Within Service there was a desire that could be quelled to express the various scenes and adventures through which he was living, and so he gave us his poems of real men - "red blooded men," who talk in a vigorous tongue, whose primal instincts and passions spur them to labor, to dream, to achieve, to stand against defeat - in fact, human men. These are the men of "The Spell of the Yukon."
Service, an ardent motor enthusiast, enlisted as an ambulance driver early in the war. Stories of the bravery of his exploits cannot be given here, but he has faced the shell- stormed road with his loads of wounded: he has lived the things he writes, and just as he has analyzed the Yukon miner, so has he interpreted the struggles of the soldier of today.
The war stories that Robert Service tells in "Rhymes of a Red Cross Man" are among the most picturesque poems that have been produced as a result of the World War. The same vivid stroke that splashed the pages of his Yukon poems with life and adventure is again evidenced , and with even stronger amount of feeling than in his earlier work.
Robert Service was born in Preston, England, on January 16,, 1874, the son of Robert Service, manager of Preston Bank, and Emily Parker of Preston. He was educated at Hillhead Public School, Glasgow, and afterwards served an apprenticeship with the Commercial Bank of Scotland in the same city.
Service emigrated to Canada and settled on Vancouver Island, where he engaged in farming. He gave up this occupation for an explorer's life, traveling up and down the Pacific Coast, experiencing many hardships.
Eight years in the Yukon resulted in his metamorphosis from a bank employee to one of most important present-day poets.
His books include "Songs of '98" ; "Rhymes of a Rolling Stone"; "The Pretender"; and "Rhymes of a Red Cross Man".

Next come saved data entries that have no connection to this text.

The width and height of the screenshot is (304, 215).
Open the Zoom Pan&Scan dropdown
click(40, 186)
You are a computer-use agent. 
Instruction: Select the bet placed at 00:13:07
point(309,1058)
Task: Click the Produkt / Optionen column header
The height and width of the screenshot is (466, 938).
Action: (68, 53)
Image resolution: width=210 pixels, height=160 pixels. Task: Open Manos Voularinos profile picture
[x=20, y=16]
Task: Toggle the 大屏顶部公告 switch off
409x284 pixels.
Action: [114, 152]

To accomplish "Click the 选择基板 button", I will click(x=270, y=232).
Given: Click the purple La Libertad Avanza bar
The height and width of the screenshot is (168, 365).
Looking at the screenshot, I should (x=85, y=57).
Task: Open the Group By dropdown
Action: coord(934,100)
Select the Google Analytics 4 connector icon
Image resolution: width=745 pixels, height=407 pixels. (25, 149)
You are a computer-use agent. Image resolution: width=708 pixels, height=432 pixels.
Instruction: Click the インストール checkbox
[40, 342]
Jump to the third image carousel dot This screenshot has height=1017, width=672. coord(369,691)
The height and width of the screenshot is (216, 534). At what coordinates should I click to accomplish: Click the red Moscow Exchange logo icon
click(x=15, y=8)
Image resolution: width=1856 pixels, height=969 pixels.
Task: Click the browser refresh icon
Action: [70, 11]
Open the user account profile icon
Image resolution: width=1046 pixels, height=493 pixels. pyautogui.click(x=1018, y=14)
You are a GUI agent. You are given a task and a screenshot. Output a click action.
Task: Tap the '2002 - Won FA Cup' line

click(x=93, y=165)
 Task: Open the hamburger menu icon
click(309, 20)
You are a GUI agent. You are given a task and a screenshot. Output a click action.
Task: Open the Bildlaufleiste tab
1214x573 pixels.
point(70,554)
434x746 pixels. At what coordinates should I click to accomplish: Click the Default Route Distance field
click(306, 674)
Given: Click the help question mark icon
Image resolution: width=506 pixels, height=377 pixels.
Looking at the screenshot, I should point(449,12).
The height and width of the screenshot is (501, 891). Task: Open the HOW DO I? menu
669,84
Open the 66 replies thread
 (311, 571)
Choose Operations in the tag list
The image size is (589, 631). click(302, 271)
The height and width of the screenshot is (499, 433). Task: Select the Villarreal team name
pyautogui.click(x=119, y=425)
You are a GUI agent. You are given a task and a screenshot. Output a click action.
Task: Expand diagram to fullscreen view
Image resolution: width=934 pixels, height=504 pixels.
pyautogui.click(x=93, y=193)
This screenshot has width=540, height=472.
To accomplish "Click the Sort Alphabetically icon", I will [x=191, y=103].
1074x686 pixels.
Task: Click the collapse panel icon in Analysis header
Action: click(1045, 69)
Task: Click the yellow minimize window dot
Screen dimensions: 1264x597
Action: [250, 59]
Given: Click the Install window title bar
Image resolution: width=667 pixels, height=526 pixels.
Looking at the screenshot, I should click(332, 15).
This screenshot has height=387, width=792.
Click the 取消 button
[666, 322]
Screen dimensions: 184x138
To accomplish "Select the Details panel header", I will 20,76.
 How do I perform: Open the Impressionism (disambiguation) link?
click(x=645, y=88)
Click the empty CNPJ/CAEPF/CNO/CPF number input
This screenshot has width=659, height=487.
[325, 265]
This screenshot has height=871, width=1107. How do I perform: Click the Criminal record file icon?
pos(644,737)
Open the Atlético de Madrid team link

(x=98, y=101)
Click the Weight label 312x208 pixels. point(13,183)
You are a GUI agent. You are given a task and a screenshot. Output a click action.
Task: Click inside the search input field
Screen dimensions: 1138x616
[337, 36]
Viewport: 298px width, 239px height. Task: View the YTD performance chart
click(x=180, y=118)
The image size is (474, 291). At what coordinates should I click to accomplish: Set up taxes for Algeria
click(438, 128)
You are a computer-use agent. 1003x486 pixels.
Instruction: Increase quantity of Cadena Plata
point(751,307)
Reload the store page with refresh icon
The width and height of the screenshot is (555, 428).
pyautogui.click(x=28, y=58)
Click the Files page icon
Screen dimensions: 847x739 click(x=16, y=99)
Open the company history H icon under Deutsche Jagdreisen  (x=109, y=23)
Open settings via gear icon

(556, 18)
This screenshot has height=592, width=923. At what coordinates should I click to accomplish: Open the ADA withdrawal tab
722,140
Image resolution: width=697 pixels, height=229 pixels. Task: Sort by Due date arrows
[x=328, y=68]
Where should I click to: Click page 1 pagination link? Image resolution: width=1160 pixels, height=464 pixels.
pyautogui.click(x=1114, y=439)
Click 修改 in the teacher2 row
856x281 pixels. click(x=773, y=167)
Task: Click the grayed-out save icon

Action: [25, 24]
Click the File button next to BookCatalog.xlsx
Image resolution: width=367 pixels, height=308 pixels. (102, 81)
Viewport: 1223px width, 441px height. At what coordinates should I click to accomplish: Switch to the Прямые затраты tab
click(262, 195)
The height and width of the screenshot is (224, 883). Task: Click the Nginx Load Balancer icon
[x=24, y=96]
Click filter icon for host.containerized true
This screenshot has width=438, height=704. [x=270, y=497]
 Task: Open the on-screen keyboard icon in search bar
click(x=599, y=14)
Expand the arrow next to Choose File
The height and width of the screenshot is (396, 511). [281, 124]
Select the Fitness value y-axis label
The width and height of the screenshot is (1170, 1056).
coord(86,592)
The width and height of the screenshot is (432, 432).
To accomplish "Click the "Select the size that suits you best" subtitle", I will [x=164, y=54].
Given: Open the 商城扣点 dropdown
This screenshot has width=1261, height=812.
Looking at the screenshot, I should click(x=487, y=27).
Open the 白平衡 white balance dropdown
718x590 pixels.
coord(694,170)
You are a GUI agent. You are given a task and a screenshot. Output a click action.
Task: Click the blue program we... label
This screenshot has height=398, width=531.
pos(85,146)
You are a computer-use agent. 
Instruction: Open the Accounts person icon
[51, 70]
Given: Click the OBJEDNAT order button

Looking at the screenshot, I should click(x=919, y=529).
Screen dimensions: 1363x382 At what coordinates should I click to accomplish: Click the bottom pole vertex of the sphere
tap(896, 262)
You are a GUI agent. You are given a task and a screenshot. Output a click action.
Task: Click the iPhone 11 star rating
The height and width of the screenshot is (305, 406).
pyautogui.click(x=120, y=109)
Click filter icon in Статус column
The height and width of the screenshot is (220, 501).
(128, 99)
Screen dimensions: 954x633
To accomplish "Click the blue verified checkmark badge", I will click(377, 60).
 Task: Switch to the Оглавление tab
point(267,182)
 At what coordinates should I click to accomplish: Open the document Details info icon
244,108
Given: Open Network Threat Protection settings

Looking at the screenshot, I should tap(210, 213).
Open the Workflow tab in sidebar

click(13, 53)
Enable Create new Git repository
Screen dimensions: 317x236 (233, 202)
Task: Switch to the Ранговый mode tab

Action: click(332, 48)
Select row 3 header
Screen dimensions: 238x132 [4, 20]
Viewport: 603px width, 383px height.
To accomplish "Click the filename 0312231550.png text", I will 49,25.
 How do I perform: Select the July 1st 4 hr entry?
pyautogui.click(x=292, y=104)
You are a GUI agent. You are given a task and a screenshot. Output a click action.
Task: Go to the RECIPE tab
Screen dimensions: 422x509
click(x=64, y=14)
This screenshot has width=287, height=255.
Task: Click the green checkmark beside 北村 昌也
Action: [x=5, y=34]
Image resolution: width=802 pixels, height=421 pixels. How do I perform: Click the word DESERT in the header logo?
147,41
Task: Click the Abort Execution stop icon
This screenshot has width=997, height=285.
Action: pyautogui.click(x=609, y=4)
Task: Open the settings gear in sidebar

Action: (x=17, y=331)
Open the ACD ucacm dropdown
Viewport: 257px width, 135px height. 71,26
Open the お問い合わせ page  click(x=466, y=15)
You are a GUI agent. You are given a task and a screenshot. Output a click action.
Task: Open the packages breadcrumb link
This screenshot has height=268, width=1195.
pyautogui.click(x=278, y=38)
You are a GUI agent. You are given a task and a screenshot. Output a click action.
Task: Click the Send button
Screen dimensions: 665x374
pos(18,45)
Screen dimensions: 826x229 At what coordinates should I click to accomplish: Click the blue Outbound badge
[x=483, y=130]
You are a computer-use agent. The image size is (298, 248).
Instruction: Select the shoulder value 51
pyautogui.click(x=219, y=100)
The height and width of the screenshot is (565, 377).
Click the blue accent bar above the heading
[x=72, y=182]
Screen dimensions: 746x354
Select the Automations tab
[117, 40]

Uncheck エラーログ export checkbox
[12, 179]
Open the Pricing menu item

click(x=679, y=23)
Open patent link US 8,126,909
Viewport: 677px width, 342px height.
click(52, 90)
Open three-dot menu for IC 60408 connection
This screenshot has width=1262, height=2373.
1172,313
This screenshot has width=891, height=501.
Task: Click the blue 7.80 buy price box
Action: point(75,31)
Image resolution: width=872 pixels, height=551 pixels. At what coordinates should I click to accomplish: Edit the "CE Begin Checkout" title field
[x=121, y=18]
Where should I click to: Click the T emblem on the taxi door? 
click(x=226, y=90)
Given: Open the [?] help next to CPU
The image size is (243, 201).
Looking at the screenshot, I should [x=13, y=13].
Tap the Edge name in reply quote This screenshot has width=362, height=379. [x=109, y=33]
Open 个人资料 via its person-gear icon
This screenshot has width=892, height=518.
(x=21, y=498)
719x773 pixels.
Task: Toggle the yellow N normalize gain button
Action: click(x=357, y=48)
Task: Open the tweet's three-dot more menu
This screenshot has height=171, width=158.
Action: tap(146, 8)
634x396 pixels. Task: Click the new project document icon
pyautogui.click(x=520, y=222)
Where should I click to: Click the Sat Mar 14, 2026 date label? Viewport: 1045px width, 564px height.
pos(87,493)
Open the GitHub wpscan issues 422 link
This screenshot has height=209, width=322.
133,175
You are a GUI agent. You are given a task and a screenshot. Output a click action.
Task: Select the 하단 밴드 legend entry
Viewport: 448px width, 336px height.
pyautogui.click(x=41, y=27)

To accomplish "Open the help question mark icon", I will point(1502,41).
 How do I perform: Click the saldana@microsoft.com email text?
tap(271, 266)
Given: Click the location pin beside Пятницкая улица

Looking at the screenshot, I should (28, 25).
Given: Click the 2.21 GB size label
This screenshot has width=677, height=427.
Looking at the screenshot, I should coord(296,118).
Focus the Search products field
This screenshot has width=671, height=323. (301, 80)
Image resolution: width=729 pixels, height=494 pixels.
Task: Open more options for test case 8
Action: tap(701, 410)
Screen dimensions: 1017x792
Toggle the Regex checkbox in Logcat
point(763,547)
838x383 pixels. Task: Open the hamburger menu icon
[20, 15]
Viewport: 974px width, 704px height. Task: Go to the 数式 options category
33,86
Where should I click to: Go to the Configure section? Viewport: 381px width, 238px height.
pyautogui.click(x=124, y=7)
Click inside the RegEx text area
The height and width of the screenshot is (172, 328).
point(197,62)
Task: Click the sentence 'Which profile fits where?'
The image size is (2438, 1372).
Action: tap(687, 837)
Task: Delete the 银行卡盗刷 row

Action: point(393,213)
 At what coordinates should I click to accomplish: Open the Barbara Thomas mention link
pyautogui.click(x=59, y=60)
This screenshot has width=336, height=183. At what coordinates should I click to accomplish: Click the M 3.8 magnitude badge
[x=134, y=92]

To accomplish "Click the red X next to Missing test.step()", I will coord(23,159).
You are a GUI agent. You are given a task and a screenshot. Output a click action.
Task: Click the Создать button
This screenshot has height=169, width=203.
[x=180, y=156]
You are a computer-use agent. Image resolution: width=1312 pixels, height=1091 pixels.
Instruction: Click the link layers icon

Later in this issue the Mentor had a piece entitled "Soldier Poets". Here Service was mentioned along with Joyce Kilmer, Alan Seeger, Charles Devine, John McCrae and Jesse Edgar Middleton. It describes Services contributions as:
While "The Songs of a Sourdough" and "The Ballads of a Cheechako" established the just fame of Robert Service as a poet, he has done the best of his writing so far in "The Rhymes of a Red Cross Man." As an ambulance driver across the shell-torn fields of Flanders he too saw and lived and felt the things that he has set down so well in this book. And in the concluding stanza of "Young Fellow My Lad," Service presents in his own best style the spiritual side of those words, "Carry on":
"So you'll live, you'll live, Young Fellow My Lad,
In the gleam of the evening star,
In the wood-note wild and the laugh of the child,
In all sweet things that are.
And you'll never die, my wonderful boy,
While life is noble and true;
For all our beauty and hope and joy
We will owe to our lads like you."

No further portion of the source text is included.